April 16, 2012

Burma’s minister of health gives talk at the Bloomberg School

Pe Thet Khin, right, visits with audience members following his talk. Photo: Will Kirk/Homewoodphoto.jhu.edu

The monumental task of fixing the health system of Burma (Myanmar) falls to the minister of health, Pe Thet Khin, who shared some of the challenges ahead with a Bloomberg School audience on April 10.

Pe Thet Khin and other health officials from the country came to the school as part of a weeklong visit to Johns Hopkins University at the invitation of President Ronald J. Daniels.
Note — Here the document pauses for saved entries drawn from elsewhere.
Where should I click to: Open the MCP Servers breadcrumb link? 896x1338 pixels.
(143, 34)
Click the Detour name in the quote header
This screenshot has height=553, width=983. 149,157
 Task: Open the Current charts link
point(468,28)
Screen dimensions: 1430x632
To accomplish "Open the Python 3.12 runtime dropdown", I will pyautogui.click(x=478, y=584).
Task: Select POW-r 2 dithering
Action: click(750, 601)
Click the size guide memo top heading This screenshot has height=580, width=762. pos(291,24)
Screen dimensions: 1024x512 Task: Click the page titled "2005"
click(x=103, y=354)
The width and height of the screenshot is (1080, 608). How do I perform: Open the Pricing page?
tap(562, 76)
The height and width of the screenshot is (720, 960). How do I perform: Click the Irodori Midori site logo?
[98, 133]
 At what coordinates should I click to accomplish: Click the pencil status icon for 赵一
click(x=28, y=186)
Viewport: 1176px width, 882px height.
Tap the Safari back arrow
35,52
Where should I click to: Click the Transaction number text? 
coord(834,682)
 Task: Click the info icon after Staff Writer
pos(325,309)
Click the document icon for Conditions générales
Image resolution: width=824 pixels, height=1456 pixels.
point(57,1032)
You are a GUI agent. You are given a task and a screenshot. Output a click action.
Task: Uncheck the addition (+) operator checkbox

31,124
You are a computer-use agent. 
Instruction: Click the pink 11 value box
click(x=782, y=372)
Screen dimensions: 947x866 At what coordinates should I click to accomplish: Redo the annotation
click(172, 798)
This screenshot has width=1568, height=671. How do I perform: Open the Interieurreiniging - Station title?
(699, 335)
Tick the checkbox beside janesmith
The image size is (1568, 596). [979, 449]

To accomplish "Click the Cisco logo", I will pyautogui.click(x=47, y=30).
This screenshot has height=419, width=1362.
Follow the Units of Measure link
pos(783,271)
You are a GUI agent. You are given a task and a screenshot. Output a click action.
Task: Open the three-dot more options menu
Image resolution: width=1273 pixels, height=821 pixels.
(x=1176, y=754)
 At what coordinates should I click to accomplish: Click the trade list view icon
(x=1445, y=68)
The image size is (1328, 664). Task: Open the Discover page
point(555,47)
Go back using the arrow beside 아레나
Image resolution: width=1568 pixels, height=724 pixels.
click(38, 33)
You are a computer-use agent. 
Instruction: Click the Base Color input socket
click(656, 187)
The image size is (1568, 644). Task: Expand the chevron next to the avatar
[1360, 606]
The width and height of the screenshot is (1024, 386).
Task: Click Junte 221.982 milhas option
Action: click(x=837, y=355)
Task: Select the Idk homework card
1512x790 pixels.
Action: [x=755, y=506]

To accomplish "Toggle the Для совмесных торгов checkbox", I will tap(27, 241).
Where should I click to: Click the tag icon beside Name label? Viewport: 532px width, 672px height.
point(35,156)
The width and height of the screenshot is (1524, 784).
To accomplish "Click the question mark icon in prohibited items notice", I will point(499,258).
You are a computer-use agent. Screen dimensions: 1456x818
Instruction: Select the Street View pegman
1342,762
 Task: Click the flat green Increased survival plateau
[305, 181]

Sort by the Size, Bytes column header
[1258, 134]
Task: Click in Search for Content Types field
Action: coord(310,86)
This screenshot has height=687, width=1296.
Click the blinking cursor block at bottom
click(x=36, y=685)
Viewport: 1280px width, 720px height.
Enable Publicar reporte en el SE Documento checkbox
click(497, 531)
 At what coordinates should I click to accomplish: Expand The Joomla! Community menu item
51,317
The focus of the trip—which came a week after Burmese opposition leader Aung San Suu Kyi was elected to parliament—is to explore potential partnerships between Johns Hopkins and Burma’s ministry of health to improve the country’s health care system.

“I’m hoping during our short visit to identify areas for collaboration and support, especially in the promotion of public health activities,” as well as in areas of clinical medicine, Pe Thet Khin said.

In his opening remarks, Bloomberg School Dean Michael J. Klag said that the occasion is the first time in 50 years, according to the State Department, that a government minister from Burma has come to the United States.

“There’s great promise in Myanmar, and Pe Thet Khin serves as a great symbol of that promise,” Klag said.

Pe Thet Khin, a practicing pediatrician for many years, said that he has two overriding goals: to enable citizens to reach their life expectancy and to ensure that every citizen is free from disease.

In his talk, he cited some of his country’s most pressing challenges: a severe shortage of health care workers and qualified health educators, inadequate health care facilities and substandard maternal and child health care.

“We need to have a strong, well-trained and motivated workforce,” said Pe Thet Khin, who characterized the quality of health care education in his country as “compromised,” a word he also used to describe the health care provided at the more than 900 medical facilities throughout the country.

He said that a top priority is improving services to mothers, infants and children, especially in the rural areas where 70 percent of the population resides.

Despite the enormity of the challenges before him, Pe Thet Khin said that he is encouraged by the opening three years ago of a postgraduate public health school in his country and by discussions with Johns Hopkins officials about students from Burma taking a summer epidemiology course at the Bloomberg School in the future.

Going forward, Pe Thet Khin said, the greatest impediments to health system reform may be the national mindset of following orders under years of authoritarian rule, and convincing people—including his colleagues in the medical field—to begin thinking for themselves.

“We are still a fledgling democracy,” he said. “We’d like to ask you people around the world to be patient. We are not used to these democratic freedoms.”